The pattern screen is where Korg DS-10 shows it’s versatility in live applications. Up to 16 patterns can be programmed to different pattern “pads.” There’s an option to “lock” the patterns so that one will play out before the next one starts, so you can compose a song with your programmed patterns on-the-fly. Add to this, basic mixer controls at the bottom of the screen to mute and solo tracks within each pattern and it’s versatility becomes clear. Song mode allows you to string together patterns to make, well, a song. You can’t however access any of your edit screens or patterns while in this mode so you can’t improvise with any of the controls while in song mode, making it rather limiting.

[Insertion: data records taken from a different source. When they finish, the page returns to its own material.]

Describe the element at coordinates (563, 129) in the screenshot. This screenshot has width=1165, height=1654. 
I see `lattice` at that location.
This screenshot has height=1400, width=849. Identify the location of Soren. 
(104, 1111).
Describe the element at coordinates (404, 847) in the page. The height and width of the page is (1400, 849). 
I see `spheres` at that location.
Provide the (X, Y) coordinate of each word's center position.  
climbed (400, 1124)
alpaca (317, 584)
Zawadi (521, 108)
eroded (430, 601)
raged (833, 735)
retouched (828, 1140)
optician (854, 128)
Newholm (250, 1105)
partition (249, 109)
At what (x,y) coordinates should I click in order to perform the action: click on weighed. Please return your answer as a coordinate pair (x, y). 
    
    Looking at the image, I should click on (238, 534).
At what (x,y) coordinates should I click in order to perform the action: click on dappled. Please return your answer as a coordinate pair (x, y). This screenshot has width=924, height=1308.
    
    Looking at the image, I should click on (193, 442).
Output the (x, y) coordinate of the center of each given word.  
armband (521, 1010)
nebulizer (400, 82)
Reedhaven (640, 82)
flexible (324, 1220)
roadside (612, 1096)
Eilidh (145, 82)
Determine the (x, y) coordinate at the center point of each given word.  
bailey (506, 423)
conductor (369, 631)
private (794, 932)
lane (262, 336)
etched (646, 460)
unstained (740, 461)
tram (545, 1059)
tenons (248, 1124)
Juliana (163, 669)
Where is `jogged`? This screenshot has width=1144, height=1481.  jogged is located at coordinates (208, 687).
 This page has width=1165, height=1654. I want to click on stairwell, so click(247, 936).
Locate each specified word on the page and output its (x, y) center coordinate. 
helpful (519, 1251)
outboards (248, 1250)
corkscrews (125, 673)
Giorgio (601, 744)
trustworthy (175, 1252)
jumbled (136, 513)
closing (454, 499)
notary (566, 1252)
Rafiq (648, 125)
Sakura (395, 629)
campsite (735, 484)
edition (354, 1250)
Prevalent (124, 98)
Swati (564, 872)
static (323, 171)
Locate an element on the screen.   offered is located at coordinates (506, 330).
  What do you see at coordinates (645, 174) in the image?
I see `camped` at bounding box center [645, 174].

While Korg DS-10 is a miniature marvel, it’s not without it’s limitations. Firstly, there’s no way to sync it to any other external gear. No MIDI, no time code, nothing. At best, you could use a DJ mixer with a BPM counter and sync it that way, but even with steady beats or a bassline the results would be sketchy at best.The hardware limitations of the Nintendo DS running the Korg DS-10 application are also obvious with the FX, automation, pattern length (1 bar) and song mode.
But to harp on that would really be missing the point. Given the platform it’s running on and the resulting sound it outputs, the limitations of Korg DS-10 pale in comparison to it’s ability.
Will it be the start of more applications like this for the Nintendo DS? Only time will tell, but I for one, certainly hope so.